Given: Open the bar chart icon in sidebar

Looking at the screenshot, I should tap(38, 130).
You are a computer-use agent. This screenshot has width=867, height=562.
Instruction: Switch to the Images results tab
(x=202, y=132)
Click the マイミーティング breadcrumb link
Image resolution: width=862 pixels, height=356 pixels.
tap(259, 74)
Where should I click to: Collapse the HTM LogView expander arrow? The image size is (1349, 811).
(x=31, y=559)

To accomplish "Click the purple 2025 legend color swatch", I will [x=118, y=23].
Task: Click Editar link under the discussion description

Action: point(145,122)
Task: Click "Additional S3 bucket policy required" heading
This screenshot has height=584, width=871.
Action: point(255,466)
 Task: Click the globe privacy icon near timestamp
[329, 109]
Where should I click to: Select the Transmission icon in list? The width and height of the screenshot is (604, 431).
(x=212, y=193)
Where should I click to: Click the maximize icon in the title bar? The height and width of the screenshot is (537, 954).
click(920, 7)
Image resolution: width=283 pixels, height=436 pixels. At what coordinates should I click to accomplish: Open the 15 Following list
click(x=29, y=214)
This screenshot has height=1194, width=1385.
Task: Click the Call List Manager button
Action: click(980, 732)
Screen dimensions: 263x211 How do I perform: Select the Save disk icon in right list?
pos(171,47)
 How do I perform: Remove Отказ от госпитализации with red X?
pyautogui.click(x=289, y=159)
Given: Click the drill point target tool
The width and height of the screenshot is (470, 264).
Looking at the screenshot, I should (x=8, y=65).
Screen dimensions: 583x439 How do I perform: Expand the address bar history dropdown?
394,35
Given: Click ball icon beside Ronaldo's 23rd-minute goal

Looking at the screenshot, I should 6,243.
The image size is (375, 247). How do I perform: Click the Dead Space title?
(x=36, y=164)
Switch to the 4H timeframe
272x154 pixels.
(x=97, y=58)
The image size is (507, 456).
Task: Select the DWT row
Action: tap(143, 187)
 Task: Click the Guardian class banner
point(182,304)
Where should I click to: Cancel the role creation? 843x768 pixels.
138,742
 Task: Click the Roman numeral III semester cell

◆ **What you should do**
Swap each "Given" in the rows above for "Context", and write out all the rows again with nothing else changed.

◆ **Output for this exercise**
Context: Open the bar chart icon in sidebar

Looking at the screenshot, I should tap(38, 130).
You are a computer-use agent. This screenshot has width=867, height=562.
Instruction: Switch to the Images results tab
(x=202, y=132)
Click the マイミーティング breadcrumb link
Image resolution: width=862 pixels, height=356 pixels.
tap(259, 74)
Where should I click to: Collapse the HTM LogView expander arrow? The image size is (1349, 811).
(x=31, y=559)

To accomplish "Click the purple 2025 legend color swatch", I will [x=118, y=23].
Task: Click Editar link under the discussion description

Action: point(145,122)
Task: Click "Additional S3 bucket policy required" heading
This screenshot has height=584, width=871.
Action: point(255,466)
 Task: Click the globe privacy icon near timestamp
[329, 109]
Where should I click to: Select the Transmission icon in list? The width and height of the screenshot is (604, 431).
(x=212, y=193)
Where should I click to: Click the maximize icon in the title bar? The height and width of the screenshot is (537, 954).
click(920, 7)
Image resolution: width=283 pixels, height=436 pixels. At what coordinates should I click to accomplish: Open the 15 Following list
click(x=29, y=214)
This screenshot has height=1194, width=1385.
Task: Click the Call List Manager button
Action: click(980, 732)
Screen dimensions: 263x211 How do I perform: Select the Save disk icon in right list?
pos(171,47)
 How do I perform: Remove Отказ от госпитализации with red X?
pyautogui.click(x=289, y=159)
Context: Click the drill point target tool
The width and height of the screenshot is (470, 264).
Looking at the screenshot, I should (x=8, y=65).
Screen dimensions: 583x439 How do I perform: Expand the address bar history dropdown?
394,35
Context: Click ball icon beside Ronaldo's 23rd-minute goal

Looking at the screenshot, I should 6,243.
The image size is (375, 247). How do I perform: Click the Dead Space title?
(x=36, y=164)
Switch to the 4H timeframe
272x154 pixels.
(x=97, y=58)
The image size is (507, 456).
Task: Select the DWT row
Action: tap(143, 187)
 Task: Click the Guardian class banner
point(182,304)
Where should I click to: Cancel the role creation? 843x768 pixels.
138,742
 Task: Click the Roman numeral III semester cell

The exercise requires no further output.